Question: How can I propagate an azalea? I have some recent cuttings.

Answer: Propagating azaleas is best accomplished in the spring during new growth. I don't know how successful you would be at this time of year. To propagate azalea, take a stem cutting from the tip of the branch, at least 1" and no longer than 4-6". This length does not include any tender, new tip growth which should be removed. Be sure to make cuttings with a sharp, clean instrument. You will be planting the cuttings in a mix of equal volumes of sphagnum and perlite, in a sterile container with drainage holes. (Moisten the mix before adding cuttings). Prepare the cutting by removing flower bud, seed pods, and tender tip growth.

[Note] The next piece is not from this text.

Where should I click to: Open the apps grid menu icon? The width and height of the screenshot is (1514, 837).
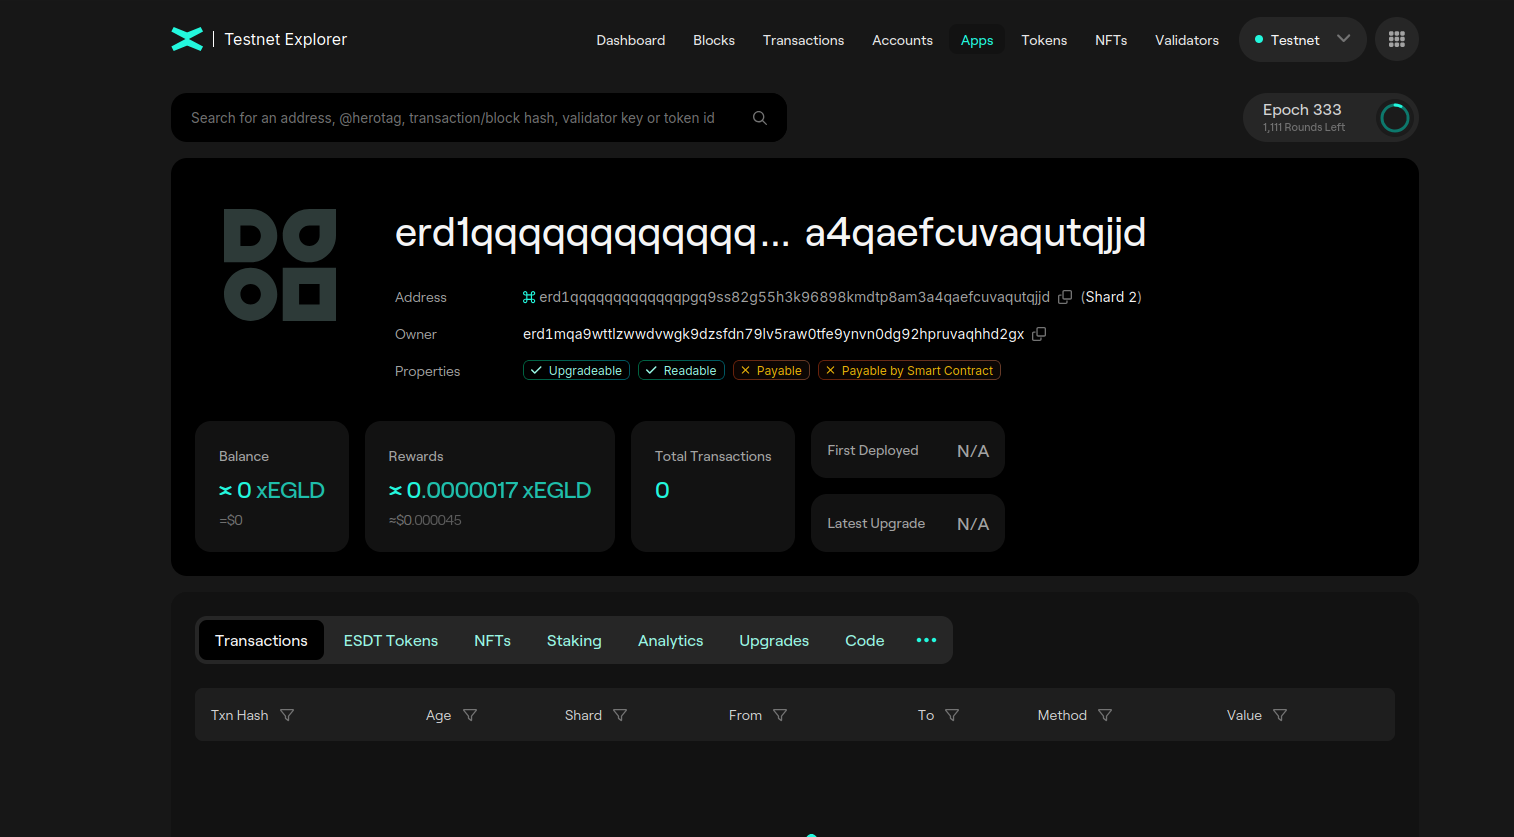[1396, 39]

Take all of the leaves off of the cutting except for the top 4-6. On the remaining leaves, trim off approximately1/3 of each leaf. Make a fresh cut at the bottom of the stem, cut off only a sliver. I like to dip the cutting in a solution of 1 part bleach to 10 parts water, and then allow it to drain on a paper towel. Then, take the cutting and moisten the cut end. Dip the moist end into a rooting hormone such as Rootone, dust off any excess. Make a hole in the soilless mix by poking a pencil into it. Stick the powdered cutting into the hole you have made. Cover the container with clear plastic (don't letit touch the cuttings). Best case scenario, the cuttings would now go under fluorescent lights that are within 8" above the cuttings for 16 hours per day. If you can't accomplish this, place the cuttings in a window, turn the containers regularly. Check the mix regularly to see if it needs water, usually it doesn't. Rooting should take place in 6-8 weeks. Azaleas are not easy to root, so it could take longer. You may see some roots above the soil surface, this is OK. You may also see new stem growth or leaves, this doesn't necessarily mean the cutting has rooted - you will need to check for roots to be sure rooting has occurred. Sometimes you will see new leaves but there are no roots. This usually occurs because the cut end has calloused over and needs to be recut and re-powdered. Be sure to harden off the "babies" before giving them a permanent home.